“He offered to get a loan to cover for the value of the house and to get a second loan which it will include all my debts through a company that it is willing to invest. He said I will need to establish a corporation so I will need to pay him $5,000 so he could register the business, then he will look for a company that is willing to invest in a small business. At the same time, he said that he will create a savings fund and once I get to a minimum of $24,000, he will tell us how to invest that money so I can start working towards my retirement. It all sounded good, but in reality I’m not sure what to believe.” How many loan agents get an e-mail like this from their client about a competitor? Scary.
Or what about this, from an agent who has a client that bought a house in July 2007, using an 80/20, who got this letter from the owner of the 1st: “We are pleased to offer you an opportunity to pay off the balance of your loan through refinance or sale the property for less than you currently owe. As you know, Wilshire Credit Corporation is currently servicing your loan; it is not the owner of your loan. Steel Mountain Capital LLC, the owner of your loan, has contracted us and advised that it would be willing to accept a Short Refinance or Short Sale to settle your outstanding debt. Steel Mountain is willing to settle your outstanding debt for $400,000 in certified funds as full and final satisfaction of your loan if this amount is received by Wilshire by March 20th. Your current unpaid principal balance (which does not include interest and fees owed) is $450,000, so this reduced amount saves you at least $50,000. If the payment is made by the requested date, Wilshire will release the mortgage lien and cancel the note.”
Locks are certainly slowing everywhere: the MBAA Mortgage Applications index fell 19.2% last week, as refinances dropped 30.4%.

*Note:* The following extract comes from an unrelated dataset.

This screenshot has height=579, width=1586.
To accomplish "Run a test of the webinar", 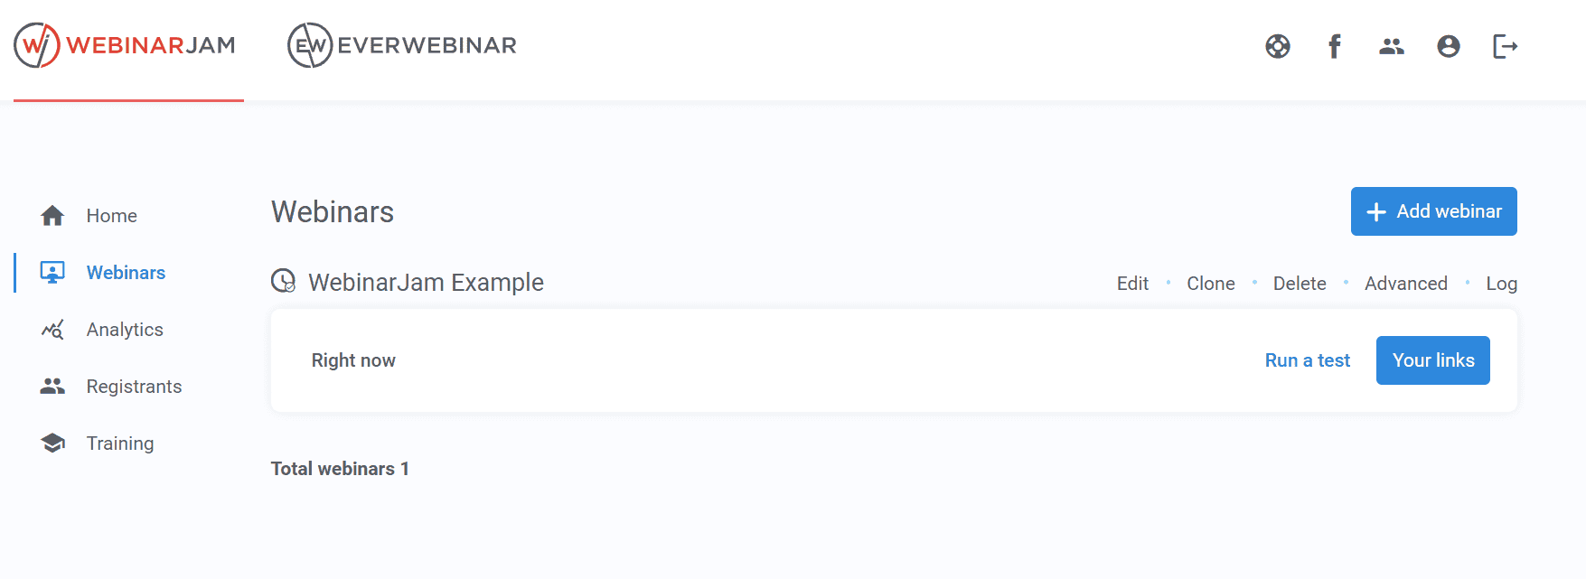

Lenders wishing to sell their mortgages to the nation’s two largest sources of home finance would have to make sure that they did not rely on in-house appraisers and did not own an appraisal firm itself, according to an outline of the plan drafted by Fannie Mae and which has been obtained by Reuters.

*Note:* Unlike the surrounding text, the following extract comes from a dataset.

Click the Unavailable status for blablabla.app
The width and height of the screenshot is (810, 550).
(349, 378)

http://www.boston.com/business/articles/2008/02/26/ny_attorney_general_near_fannie_freddie_deal/
NAMB learned that HUD plans to publish the new FHA loan limits during the first week of March, and that they will publish separate lists for the FHA program and the GSEs. Additionally, HUD will be recalculating the median home prices which are used to calculate the loan limits. The new loan limits will be based on 125% of the median home price in counties across the country, and will be capped at $729,750. The floor for FHA loans will be raised from $201,060 to $271,050, and originators can begin processing applications now for any loan that was assigned an FHA case number after February 13th (the date the bill was enacted). http://www.namb.org/namb/GA_Home.asp?SnID=888593238
Some very good news: the Office of Federal Housing Enterprise Oversight, OFHEO, said it was ending a cap on mortgage purchases that it imposed in 2004 as a reaction to accounting irregularities at Fannie Mae and Freddie Mac. The two companies operate under a government guarantee, buying up, repackaging and re-selling mortgages in order to stimulate lending activity. Politicians have complained since the start of the credit crisis that the caps were constraining the two companies just when they were most needed. OFHEO said it would also gradually reduce the amount of capital the two companies are required to set aside to cover their loans.
Do Fed chairmen always say, “”the FOMC…will act in a timely manner as needed to support growth and to provide adequate insurance against downside risks.”? When wouldn’t this be the case? Federal Reserve Chairman Ben S. Bernanke signaled the U.S. central bank is prepared to lower interest rates again even amid signs of accelerating inflation. Bernanke’s remarks may reinforce investors’ expectations that the central bank will lower interest rates further to help a faltering economy. Durable Goods fell 5.3%, New Home Sales fell last month to the lowest level since 1995 in spite of price declines. The odds favor another 50 basis point cut in overnight rates at the March 18th FOMC meeting.
What is the market up to today? GDP came out – unrevised at +.6% for the 4th quarter. That, and the Jobless Claims number (Initial claims jumped by 19,000, to 373,000 from an upward-revised 354,000 reported last week), has sent the yield on the 10-yr down to the low 3.70’s again, and mortgage prices are better by .375-.750, depending on the coupon. Today is Round 2 for Bernanke as he testifies before the Senate on the last day of his semi-annual policy presentation to Congress, and we also have Freddie Mac’s fourth quarter results today
Did you hear the one about the young man who was asleep on Monday morning and his mother came in and woke him? “Son you need to get up and go to school”. He responded “Mom all the kids hate me, the teachers don’t like me and I am not going to school.” The Mom said, “Son you must, you are the principal and they are counting on you!”